The slowdown in policy tightening comes as traders bet that other major central banks, particularly the Federal Reserve and Bank of England, are much closer to pausing rate increases. On Wednesday, the Federal Reserve raised rates by a quarter-point, bringing them above 5 percent for the first time since mid-2007, while signaling that future increases were no longer a certainty.

Even as inflation has peaked in the United States and Europe, policymakers have been careful to keep their options open about their next moves. Traders are betting that rate increase cycles are nearly over, and some analysts have raised concerns that rate increases could go too far and inflict unnecessary damage on economies around the globe. But policymakers have been eager to see firm evidence that domestic inflation pressures have moderated enough for inflation to return to their 2 percent targets.
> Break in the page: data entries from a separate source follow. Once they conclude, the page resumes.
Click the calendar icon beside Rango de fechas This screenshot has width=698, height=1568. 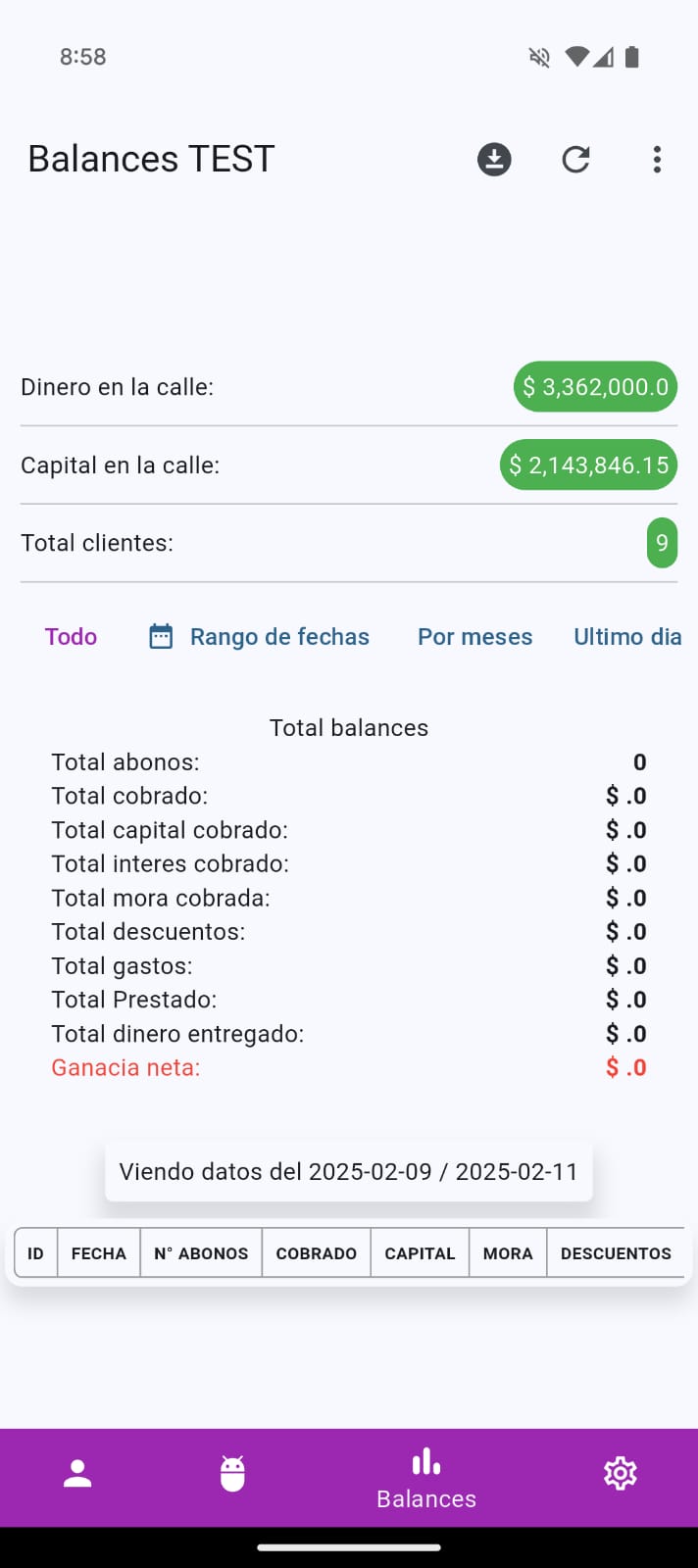tap(161, 637)
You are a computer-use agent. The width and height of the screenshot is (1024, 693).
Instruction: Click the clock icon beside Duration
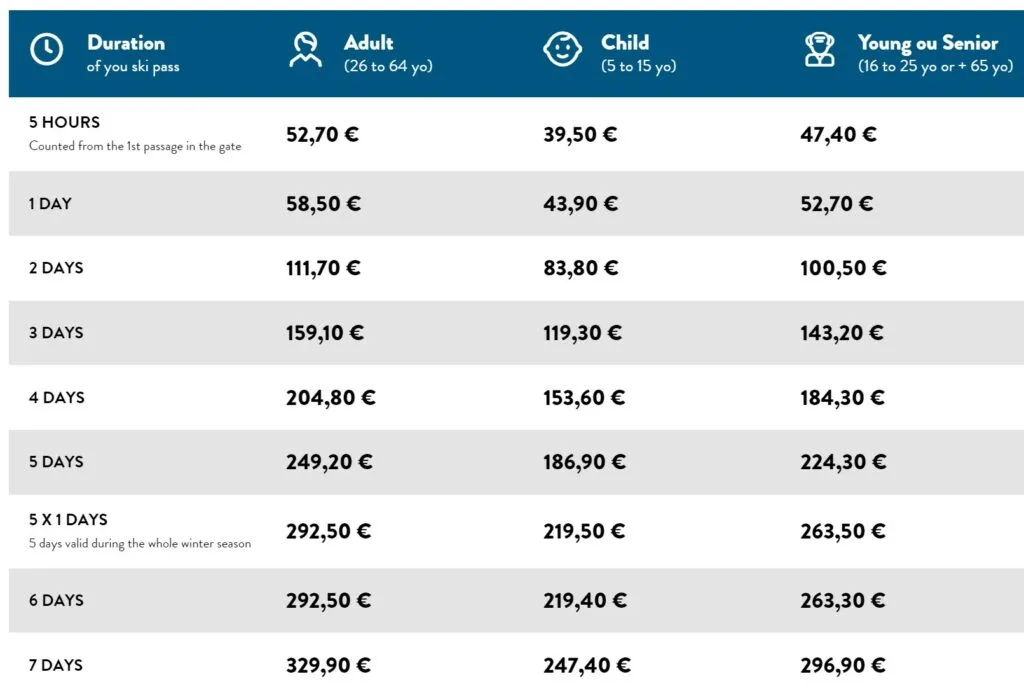(x=46, y=49)
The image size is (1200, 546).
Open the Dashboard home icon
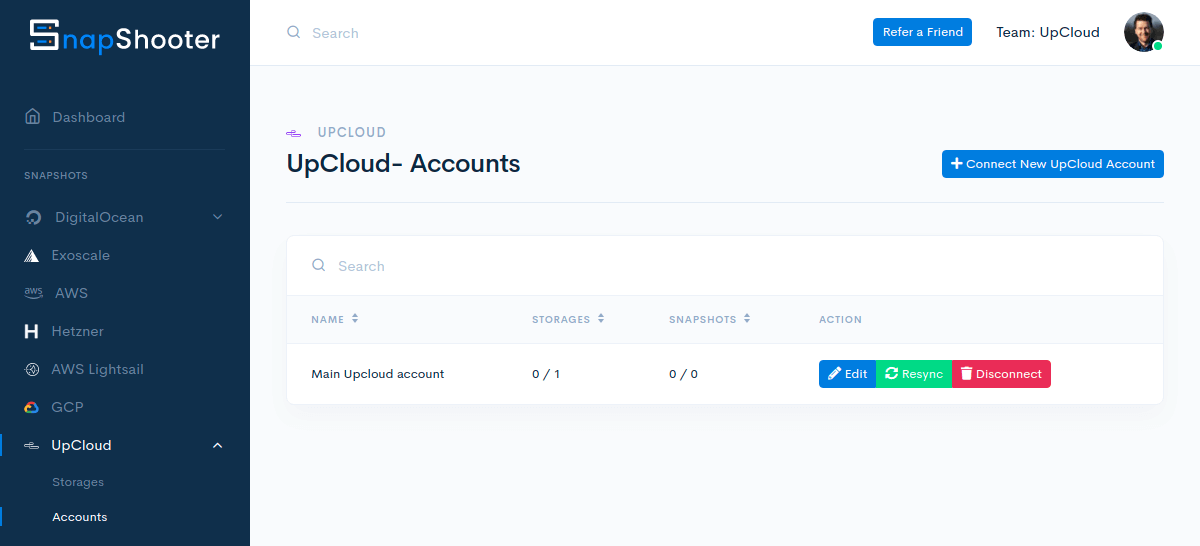tap(33, 117)
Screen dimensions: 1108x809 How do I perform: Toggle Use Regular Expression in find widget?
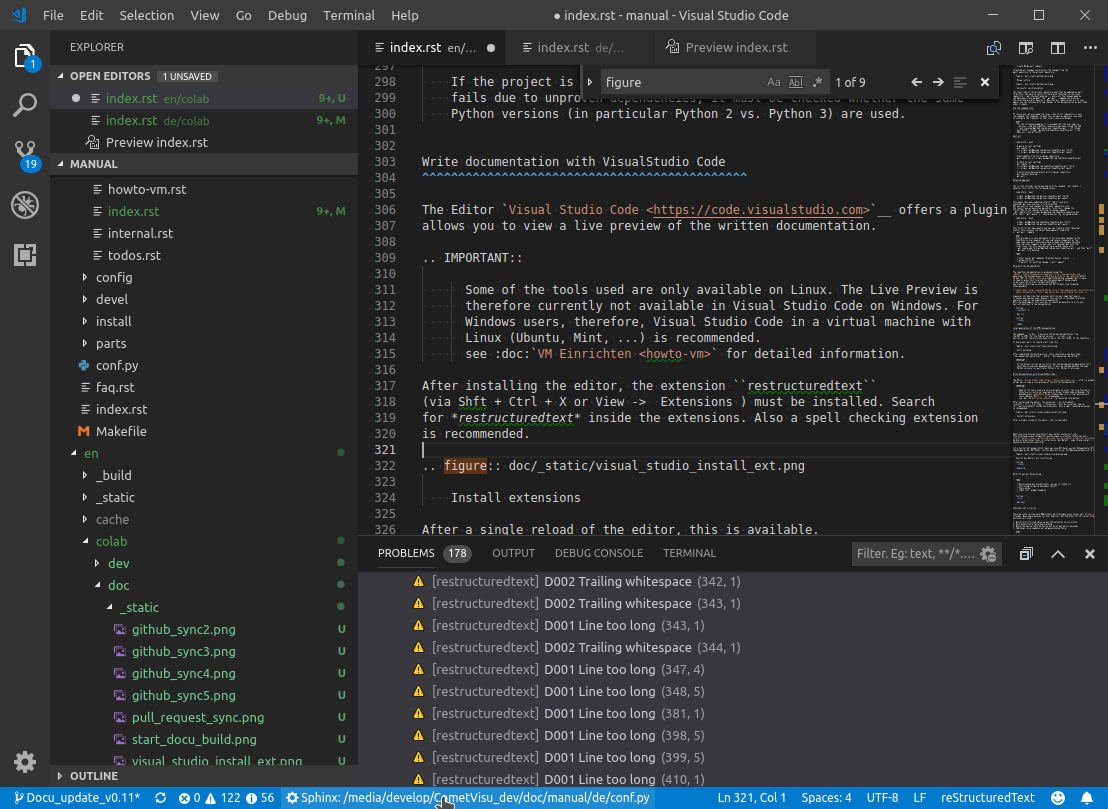pyautogui.click(x=817, y=83)
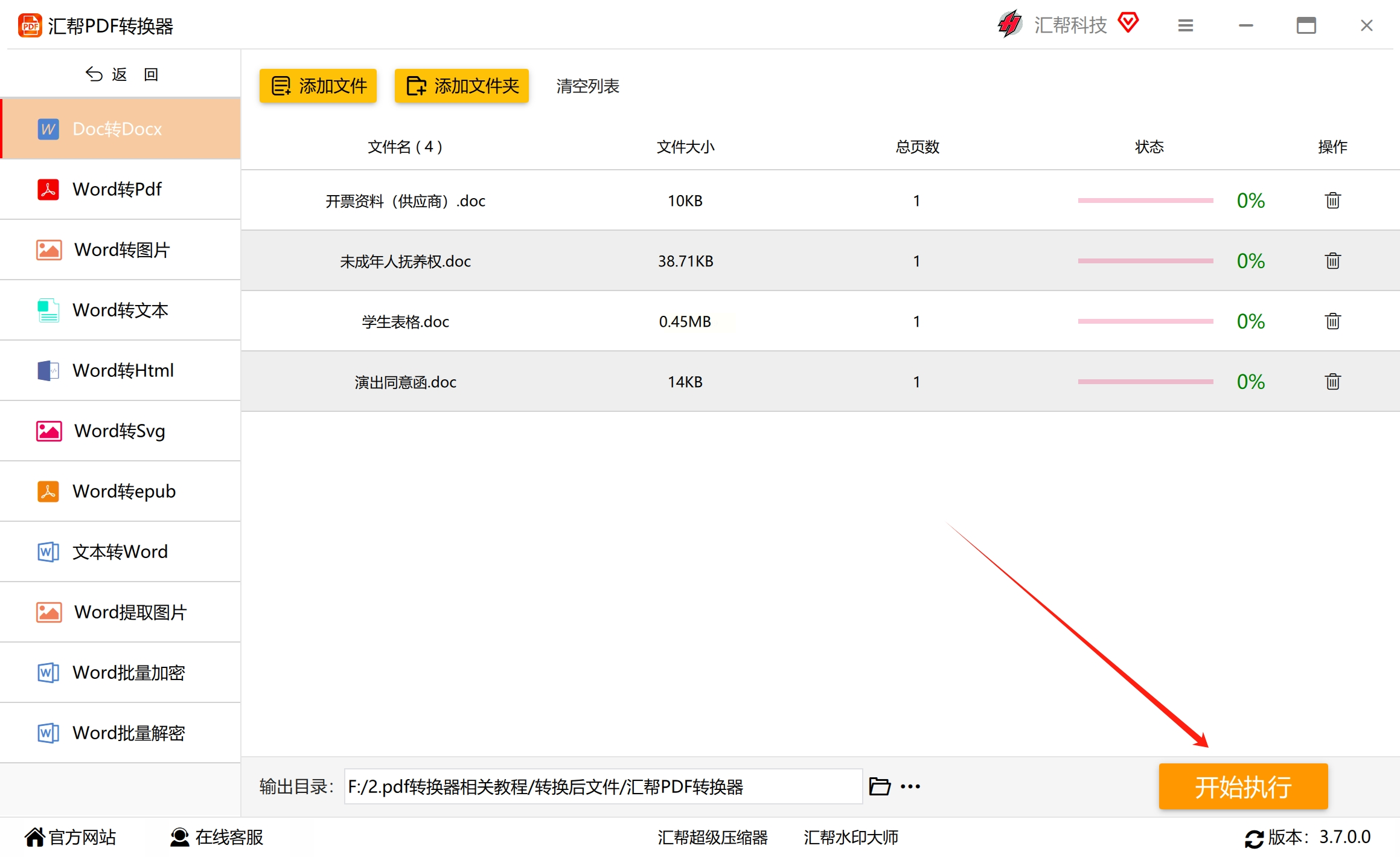Click the 输出目录 path input field

coord(603,786)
When the European Central Bank last set policy rates, in mid March, financial markets were gripped by turmoil among banks, after two banks in the United States failed and giant Swiss lender Credit Suisse, under stress, was bought by its rival UBS.

At the time, Christine Lagarde, the president of the central bank, said that if the banking uncertainties faded, and the central bank’s outlook for inflation stayed the same, then policymakers would need to keep raising rates. Even though a third U.S. bank, First Republic, collapsed this week, banks in the eurozone have weathered the market turmoil leaving room for the central bank to keep raising interest rates.